In his role as wholesale manager at Minneapolis-based Coastal Seafoods, Brian Nelson arrived at work at 4 each morning and usually found messages from 25 to 40 restaurants in the Twin Cities waiting for him.
"Brian had the ear of all the chefs. He played a very important role," said Brenda Langton, owner of Spoonriver restaurant in Minneapolis. "He helped Coastal to be the best purveyor of fish in the Twin Cities."
Nelson, 57, died of congestive heart failure on Nov. 6. He started out in Coastal's retail store 28 years ago, learned to be one of the best fish cutters in the business, and then moved to the wholesale business where he talked every day to chefs in area restaurants.
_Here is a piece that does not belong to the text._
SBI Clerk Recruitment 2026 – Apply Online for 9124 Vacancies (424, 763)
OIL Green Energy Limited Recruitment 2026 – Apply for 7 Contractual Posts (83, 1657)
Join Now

"He was the face of Coastal Seafoods," said owner Suzanne Weinstein. "Everyone asked for him."
Coastal general manager Tim Lauer said that Nelson routinely juggled the needs of dozens of clients, leaping from a complaint about the day's tuna to suggestions about what a chef should serve for an important dinner to advice about where someone in the business could find a new job.
His warm, wickedly funny personality was loved by co-workers and friends, but Nelson could seem an intimidating figure to those who didn't know him. His arms were covered in tattoos, the first reputed to be of Jimmy Page from Led Zeppelin. Pink and blue shades of hair color came and went, along with short spikes and long and stringy locks.
"He was always fashion conscious in an outsider kind of way," said Bob Burns, his roommate and bandmate in the '80s. He put on different personas of his favorite musicians: Dave Gahan of Depeche Mode, Freddy Mercury of Queen, Alice Cooper.
Nelson played in bands from high school on, including Bop Cats, Quadrant and Mood School. "His '80s cover band, A Fixx of Seagulls, showed what an excellent emulator he was," Burns said.